A talent-led, community-centric model

Instead of chasing trends, Imagine puts emphasis on timeless creative direction and unfiltered conversation. The launch issue features emerging global talents — Monster star Nicholas Alexander Chavez, multi-hyphenate Eiza González, and Heartstopper breakout Yasmin Finney among them — across both digital and print covers.

The format is loose by design: there are no rigid themes, but rather a mix of original photography, interviews, and embedded multimedia intended to move seamlessly between screen and page. Contributors include photographers like Sandy Kim and Bartek Szmigulski, stylists such as Marc Forné and Dione Davis, and editors with pedigrees from British Vogue, Dazed, and Vanity Fair.

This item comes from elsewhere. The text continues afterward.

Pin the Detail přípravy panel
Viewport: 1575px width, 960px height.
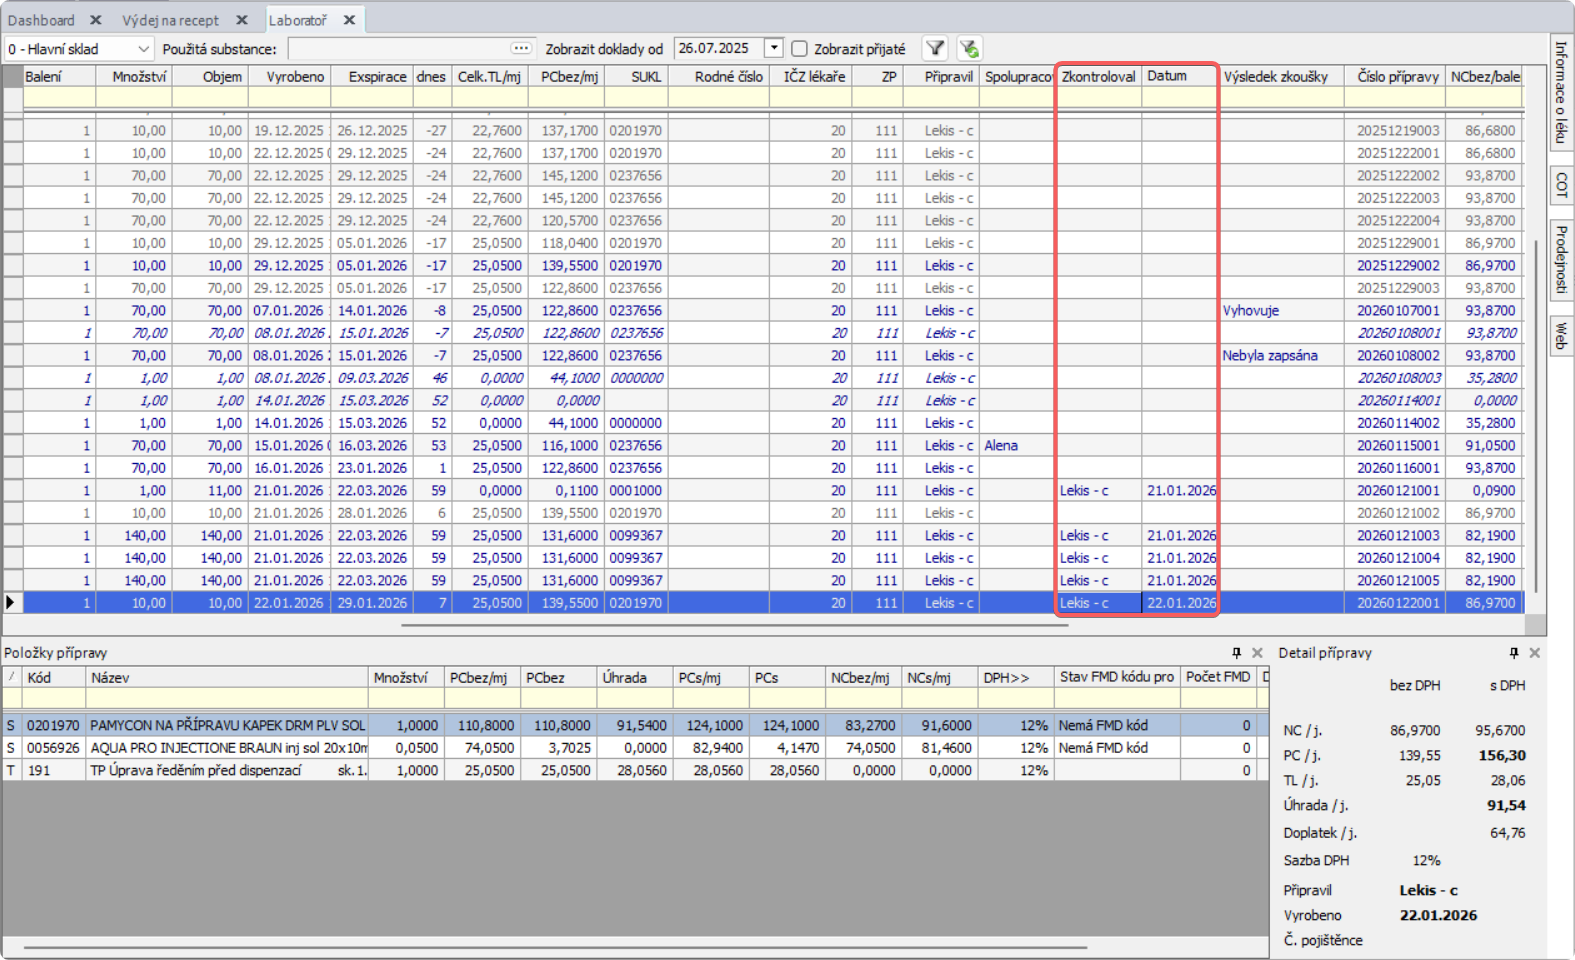[x=1513, y=653]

Editor-in-Chief Olive Walton — whose experience spans music video, film, and digital production — was brought on to help reimagine what luxury editorial might mean today. Fashion Director Justin Hamilton and Beauty Director Kelly Cornwell round out a team selected for both aesthetic vision and cross-platform fluency.

Why print still matters

Despite its digital DNA, Imagine insists on the relevance of print. The launch edition is available globally via curated stockists including Dover Street Market, The Broken Arm in Paris, and London’s Shreeji Newsagents — a deliberate nod to the boutique magazine economy that has quietly thrived even as legacy glossies shuttered.

Print has become a canvas for storytelling that digital can’t replicate — tactile, permanent, curated. For Gwyther, the print object is not just a product but a statement: a tactile artefact in a world of ephemera. It’s also a commercial tool, building brand equity and cultural capital that can then be monetised across other channels — from digital editorial to video, events, and possibly commerce.

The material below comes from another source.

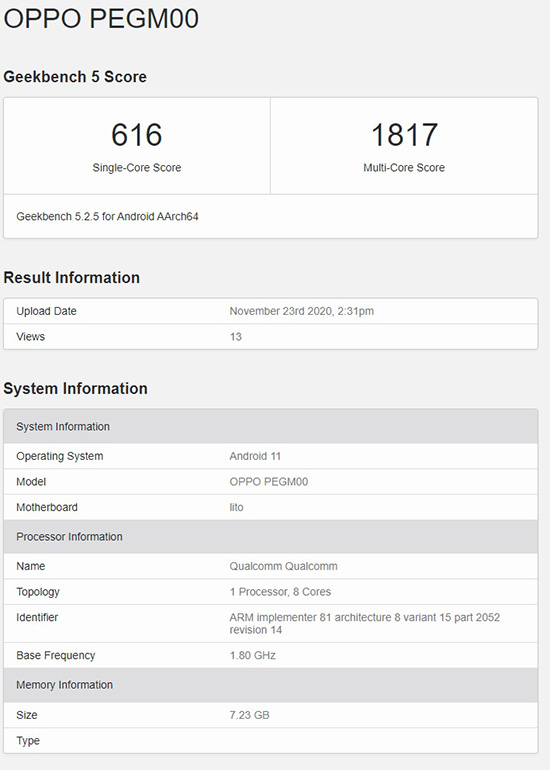Select the Android 11 operating system value
This screenshot has height=770, width=550.
255,456
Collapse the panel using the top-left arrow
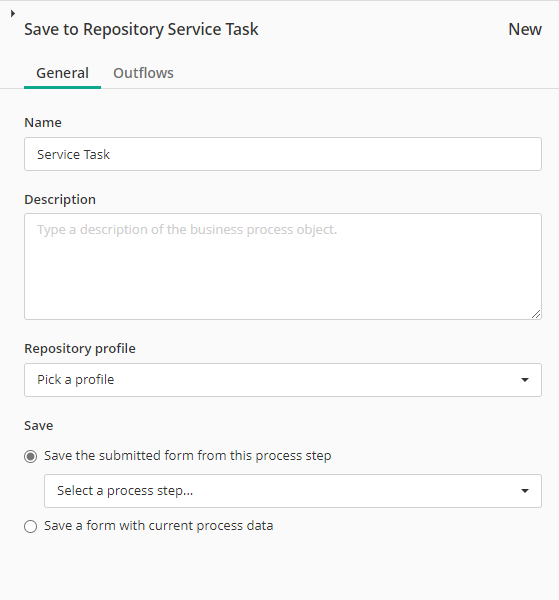559x600 pixels. pos(13,13)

As with all independent ventures in 2025, Imagine’s success will hinge not just on vision but on execution — and the ability to build meaningful audience relationships in a landscape where content is instant, disposable, and often free.

Still, for those tired of algorithmic sameness, the arrival of a meticulously crafted, talent-first magazine offers something refreshingly analogue: time, attention, and a point of view.